Andrew Wilson, head of commercialisation at the department for research, enterprise and innovation, said universities had recently changed their previous policy of taking 45%, 30% and 15% stakes respectively in spin-out companies.
Other top universities, including Oxford and Cambridge, have followed suit and agreed to reduce the caps on their investments in future spinout companies, but many believe the percentages are still too high, and complex royalty and licensing agreements make it more difficult for companies to raise capital from other sources.
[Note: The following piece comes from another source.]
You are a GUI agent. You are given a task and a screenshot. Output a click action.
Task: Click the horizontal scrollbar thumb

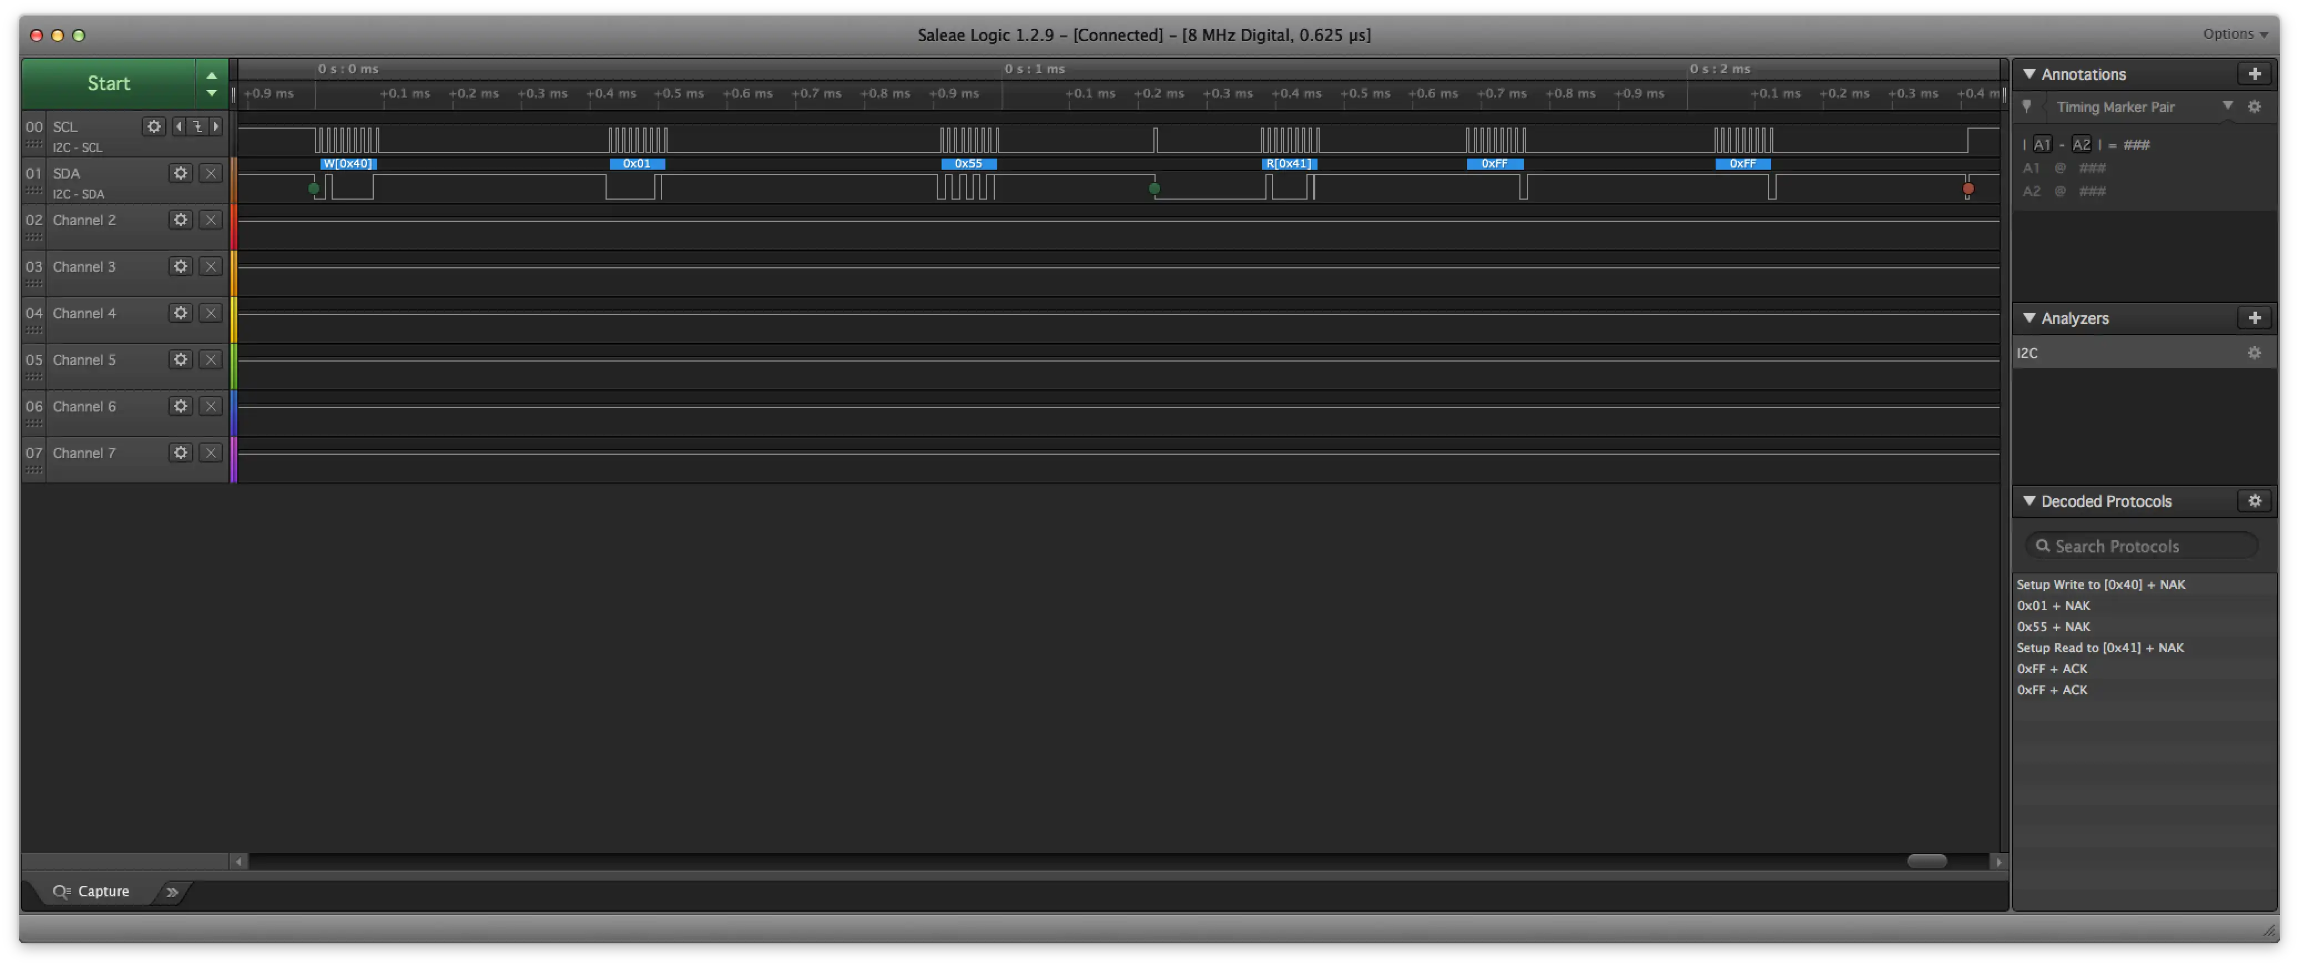click(1927, 862)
“[Universities] “They’d rather have a big piece of a small pie than a small piece of a much bigger pie,” Alex Chalmers, platform lead at Air Street Capital, a venture capital firm focused on AI companies, told Semaphore. “If they take 20% of your company and then force you to go to an affiliated spin-out fund that takes a piece of theirs as well, it’s going to mess up your cap table and most VCs are going to stop investing in you.”
The hope is that negotiations will be quicker as universities offer less equity to startups and make deal terms clearer. The tech industry, and AI in particular, is moving at breakneck speed, and slow adoption of new tools and capabilities can mean the difference between success and failure, he said.
Owen Nicholson, CEO and co-founder of Slamcor, a computer vision company that spun out of Imperial College in 2017, doesn’t think universities should take any equity at all. “If universities want to get rich off intellectual property, make their academics rich,” he told Semaphore. “Then they’ll use philanthropy to sponsor libraries and new buildings, or donate some of their revenues. The loyalty to your alma mater that’s so common in the US isn’t really seen in the UK.”
The number of start-ups spun out of academia has increased fivefold, and capital has been poured into them, creating an industry worth 5 billion pounds ($6.5 billion) a year, said Andrew Williamson, who co-led an independent government review that analyzed the process. “When you get to that level of growth, of course there are going to be growing pains,” he said.